====== Data extract

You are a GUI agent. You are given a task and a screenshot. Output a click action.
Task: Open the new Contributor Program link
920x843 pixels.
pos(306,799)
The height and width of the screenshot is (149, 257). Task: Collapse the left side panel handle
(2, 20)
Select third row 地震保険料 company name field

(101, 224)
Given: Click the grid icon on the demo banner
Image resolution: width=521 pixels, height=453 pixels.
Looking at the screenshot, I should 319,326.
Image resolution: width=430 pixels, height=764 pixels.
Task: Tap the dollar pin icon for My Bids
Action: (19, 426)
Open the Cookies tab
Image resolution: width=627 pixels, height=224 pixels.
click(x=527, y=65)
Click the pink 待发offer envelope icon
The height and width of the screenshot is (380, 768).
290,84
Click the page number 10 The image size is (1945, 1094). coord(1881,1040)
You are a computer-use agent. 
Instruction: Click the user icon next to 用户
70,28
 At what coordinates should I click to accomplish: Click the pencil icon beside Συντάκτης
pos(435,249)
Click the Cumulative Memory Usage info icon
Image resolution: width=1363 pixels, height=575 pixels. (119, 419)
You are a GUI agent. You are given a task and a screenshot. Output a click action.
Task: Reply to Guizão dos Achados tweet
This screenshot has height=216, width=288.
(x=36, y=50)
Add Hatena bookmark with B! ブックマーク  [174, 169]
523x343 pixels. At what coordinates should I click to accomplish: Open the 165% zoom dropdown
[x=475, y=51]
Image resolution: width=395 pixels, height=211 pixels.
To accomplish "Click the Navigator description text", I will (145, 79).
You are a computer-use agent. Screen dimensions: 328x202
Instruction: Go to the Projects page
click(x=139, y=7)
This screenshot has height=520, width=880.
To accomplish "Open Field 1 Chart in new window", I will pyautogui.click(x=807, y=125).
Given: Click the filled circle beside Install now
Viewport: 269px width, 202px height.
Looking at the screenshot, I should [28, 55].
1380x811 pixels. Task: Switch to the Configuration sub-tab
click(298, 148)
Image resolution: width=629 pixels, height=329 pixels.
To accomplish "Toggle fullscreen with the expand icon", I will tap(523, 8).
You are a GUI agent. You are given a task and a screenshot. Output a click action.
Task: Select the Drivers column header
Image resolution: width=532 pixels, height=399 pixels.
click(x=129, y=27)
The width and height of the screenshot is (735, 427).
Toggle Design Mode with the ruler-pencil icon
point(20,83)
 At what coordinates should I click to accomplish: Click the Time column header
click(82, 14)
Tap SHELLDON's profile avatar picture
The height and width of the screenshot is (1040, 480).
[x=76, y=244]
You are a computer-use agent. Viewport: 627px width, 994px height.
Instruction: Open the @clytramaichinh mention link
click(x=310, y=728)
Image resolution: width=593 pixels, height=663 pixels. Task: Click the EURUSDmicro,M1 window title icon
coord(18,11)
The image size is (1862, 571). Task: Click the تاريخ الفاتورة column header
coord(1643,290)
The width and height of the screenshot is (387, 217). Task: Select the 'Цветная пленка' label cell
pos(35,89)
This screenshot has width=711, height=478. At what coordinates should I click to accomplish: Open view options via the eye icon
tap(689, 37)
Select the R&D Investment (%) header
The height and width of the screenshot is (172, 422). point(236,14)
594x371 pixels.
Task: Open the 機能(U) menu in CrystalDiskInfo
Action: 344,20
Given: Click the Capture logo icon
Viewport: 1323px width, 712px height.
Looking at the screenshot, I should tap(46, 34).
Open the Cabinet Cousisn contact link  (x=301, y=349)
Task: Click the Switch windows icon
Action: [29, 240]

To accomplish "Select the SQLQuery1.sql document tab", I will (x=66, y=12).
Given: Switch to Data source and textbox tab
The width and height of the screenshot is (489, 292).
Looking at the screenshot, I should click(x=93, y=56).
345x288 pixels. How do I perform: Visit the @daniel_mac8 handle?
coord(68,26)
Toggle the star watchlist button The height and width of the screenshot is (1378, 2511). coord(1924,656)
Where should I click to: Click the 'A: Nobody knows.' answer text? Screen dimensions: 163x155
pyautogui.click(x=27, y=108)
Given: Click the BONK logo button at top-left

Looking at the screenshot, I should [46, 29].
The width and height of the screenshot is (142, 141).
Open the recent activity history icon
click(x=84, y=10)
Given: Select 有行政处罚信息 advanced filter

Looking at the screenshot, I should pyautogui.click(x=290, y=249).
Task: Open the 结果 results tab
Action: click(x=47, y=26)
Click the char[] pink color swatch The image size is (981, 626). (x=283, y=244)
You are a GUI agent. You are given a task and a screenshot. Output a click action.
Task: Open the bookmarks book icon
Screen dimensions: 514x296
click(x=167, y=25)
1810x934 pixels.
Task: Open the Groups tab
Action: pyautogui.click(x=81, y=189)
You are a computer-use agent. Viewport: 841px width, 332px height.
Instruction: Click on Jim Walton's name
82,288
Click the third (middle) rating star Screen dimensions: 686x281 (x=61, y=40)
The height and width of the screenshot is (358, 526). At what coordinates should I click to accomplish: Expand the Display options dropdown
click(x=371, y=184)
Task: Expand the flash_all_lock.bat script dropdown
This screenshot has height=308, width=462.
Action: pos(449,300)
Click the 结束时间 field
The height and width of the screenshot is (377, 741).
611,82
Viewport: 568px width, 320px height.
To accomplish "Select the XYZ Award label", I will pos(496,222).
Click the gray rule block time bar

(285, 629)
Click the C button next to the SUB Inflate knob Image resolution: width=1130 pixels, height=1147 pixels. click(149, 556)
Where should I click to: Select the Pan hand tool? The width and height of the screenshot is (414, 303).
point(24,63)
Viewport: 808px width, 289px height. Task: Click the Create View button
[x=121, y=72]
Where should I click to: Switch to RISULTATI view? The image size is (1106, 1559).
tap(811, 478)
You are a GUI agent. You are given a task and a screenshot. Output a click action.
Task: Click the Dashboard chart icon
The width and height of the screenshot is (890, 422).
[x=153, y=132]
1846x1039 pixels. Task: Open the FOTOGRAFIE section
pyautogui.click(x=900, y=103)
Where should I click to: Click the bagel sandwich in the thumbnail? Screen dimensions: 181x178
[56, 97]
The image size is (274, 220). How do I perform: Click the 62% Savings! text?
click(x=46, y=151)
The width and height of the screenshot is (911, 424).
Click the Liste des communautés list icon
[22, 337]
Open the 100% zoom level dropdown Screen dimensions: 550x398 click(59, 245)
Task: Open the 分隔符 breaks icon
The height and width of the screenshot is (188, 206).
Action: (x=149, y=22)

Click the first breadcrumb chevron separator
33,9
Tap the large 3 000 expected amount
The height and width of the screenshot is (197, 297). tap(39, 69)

============

* [About this exercise]:
Transcribe the records. Keep every word exactly as it stands.

* [Result of the task]:
You are a GUI agent. You are given a task and a screenshot. Output a click action.
Task: Open the new Contributor Program link
920x843 pixels.
pos(306,799)
The height and width of the screenshot is (149, 257). Task: Collapse the left side panel handle
(2, 20)
Select third row 地震保険料 company name field

(101, 224)
Given: Click the grid icon on the demo banner
Image resolution: width=521 pixels, height=453 pixels.
Looking at the screenshot, I should 319,326.
Image resolution: width=430 pixels, height=764 pixels.
Task: Tap the dollar pin icon for My Bids
Action: (19, 426)
Open the Cookies tab
Image resolution: width=627 pixels, height=224 pixels.
click(x=527, y=65)
Click the pink 待发offer envelope icon
The height and width of the screenshot is (380, 768).
290,84
Click the page number 10 The image size is (1945, 1094). coord(1881,1040)
You are a computer-use agent. 
Instruction: Click the user icon next to 用户
70,28
 At what coordinates should I click to accomplish: Click the pencil icon beside Συντάκτης
pos(435,249)
Click the Cumulative Memory Usage info icon
Image resolution: width=1363 pixels, height=575 pixels. (119, 419)
You are a GUI agent. You are given a task and a screenshot. Output a click action.
Task: Reply to Guizão dos Achados tweet
This screenshot has height=216, width=288.
(x=36, y=50)
Add Hatena bookmark with B! ブックマーク  [174, 169]
523x343 pixels. At what coordinates should I click to accomplish: Open the 165% zoom dropdown
[x=475, y=51]
Image resolution: width=395 pixels, height=211 pixels.
To accomplish "Click the Navigator description text", I will (145, 79).
You are a computer-use agent. Screen dimensions: 328x202
Instruction: Go to the Projects page
click(x=139, y=7)
This screenshot has height=520, width=880.
To accomplish "Open Field 1 Chart in new window", I will pyautogui.click(x=807, y=125).
Given: Click the filled circle beside Install now
Viewport: 269px width, 202px height.
Looking at the screenshot, I should [28, 55].
1380x811 pixels. Task: Switch to the Configuration sub-tab
click(298, 148)
Image resolution: width=629 pixels, height=329 pixels.
To accomplish "Toggle fullscreen with the expand icon", I will tap(523, 8).
You are a GUI agent. You are given a task and a screenshot. Output a click action.
Task: Select the Drivers column header
Image resolution: width=532 pixels, height=399 pixels.
click(x=129, y=27)
The width and height of the screenshot is (735, 427).
Toggle Design Mode with the ruler-pencil icon
point(20,83)
 At what coordinates should I click to accomplish: Click the Time column header
click(82, 14)
Tap SHELLDON's profile avatar picture
The height and width of the screenshot is (1040, 480).
[x=76, y=244]
You are a computer-use agent. Viewport: 627px width, 994px height.
Instruction: Open the @clytramaichinh mention link
click(x=310, y=728)
Image resolution: width=593 pixels, height=663 pixels. Task: Click the EURUSDmicro,M1 window title icon
coord(18,11)
The image size is (1862, 571). Task: Click the تاريخ الفاتورة column header
coord(1643,290)
The width and height of the screenshot is (387, 217). Task: Select the 'Цветная пленка' label cell
pos(35,89)
This screenshot has width=711, height=478. At what coordinates should I click to accomplish: Open view options via the eye icon
tap(689, 37)
Select the R&D Investment (%) header
The height and width of the screenshot is (172, 422). point(236,14)
594x371 pixels.
Task: Open the 機能(U) menu in CrystalDiskInfo
Action: 344,20
Given: Click the Capture logo icon
Viewport: 1323px width, 712px height.
Looking at the screenshot, I should tap(46, 34).
Open the Cabinet Cousisn contact link  (x=301, y=349)
Task: Click the Switch windows icon
Action: [29, 240]

To accomplish "Select the SQLQuery1.sql document tab", I will (x=66, y=12).
Given: Switch to Data source and textbox tab
The width and height of the screenshot is (489, 292).
Looking at the screenshot, I should click(x=93, y=56).
345x288 pixels. How do I perform: Visit the @daniel_mac8 handle?
coord(68,26)
Toggle the star watchlist button The height and width of the screenshot is (1378, 2511). coord(1924,656)
Where should I click to: Click the 'A: Nobody knows.' answer text? Screen dimensions: 163x155
pyautogui.click(x=27, y=108)
Given: Click the BONK logo button at top-left

Looking at the screenshot, I should [46, 29].
The width and height of the screenshot is (142, 141).
Open the recent activity history icon
click(x=84, y=10)
Given: Select 有行政处罚信息 advanced filter

Looking at the screenshot, I should pyautogui.click(x=290, y=249).
Task: Open the 结果 results tab
Action: click(x=47, y=26)
Click the char[] pink color swatch The image size is (981, 626). (x=283, y=244)
You are a GUI agent. You are given a task and a screenshot. Output a click action.
Task: Open the bookmarks book icon
Screen dimensions: 514x296
click(x=167, y=25)
1810x934 pixels.
Task: Open the Groups tab
Action: pyautogui.click(x=81, y=189)
You are a computer-use agent. Viewport: 841px width, 332px height.
Instruction: Click on Jim Walton's name
82,288
Click the third (middle) rating star Screen dimensions: 686x281 (x=61, y=40)
The height and width of the screenshot is (358, 526). At what coordinates should I click to accomplish: Expand the Display options dropdown
click(x=371, y=184)
Task: Expand the flash_all_lock.bat script dropdown
This screenshot has height=308, width=462.
Action: pos(449,300)
Click the 结束时间 field
The height and width of the screenshot is (377, 741).
611,82
Viewport: 568px width, 320px height.
To accomplish "Select the XYZ Award label", I will pos(496,222).
Click the gray rule block time bar

(285, 629)
Click the C button next to the SUB Inflate knob Image resolution: width=1130 pixels, height=1147 pixels. click(149, 556)
Where should I click to: Select the Pan hand tool? The width and height of the screenshot is (414, 303).
point(24,63)
Viewport: 808px width, 289px height. Task: Click the Create View button
[x=121, y=72]
Where should I click to: Switch to RISULTATI view? The image size is (1106, 1559).
tap(811, 478)
You are a GUI agent. You are given a task and a screenshot. Output a click action.
Task: Click the Dashboard chart icon
The width and height of the screenshot is (890, 422).
[x=153, y=132]
1846x1039 pixels. Task: Open the FOTOGRAFIE section
pyautogui.click(x=900, y=103)
Where should I click to: Click the bagel sandwich in the thumbnail? Screen dimensions: 181x178
[56, 97]
The image size is (274, 220). How do I perform: Click the 62% Savings! text?
click(x=46, y=151)
The width and height of the screenshot is (911, 424).
Click the Liste des communautés list icon
[22, 337]
Open the 100% zoom level dropdown Screen dimensions: 550x398 click(59, 245)
Task: Open the 分隔符 breaks icon
The height and width of the screenshot is (188, 206).
Action: (x=149, y=22)

Click the first breadcrumb chevron separator
33,9
Tap the large 3 000 expected amount
The height and width of the screenshot is (197, 297). tap(39, 69)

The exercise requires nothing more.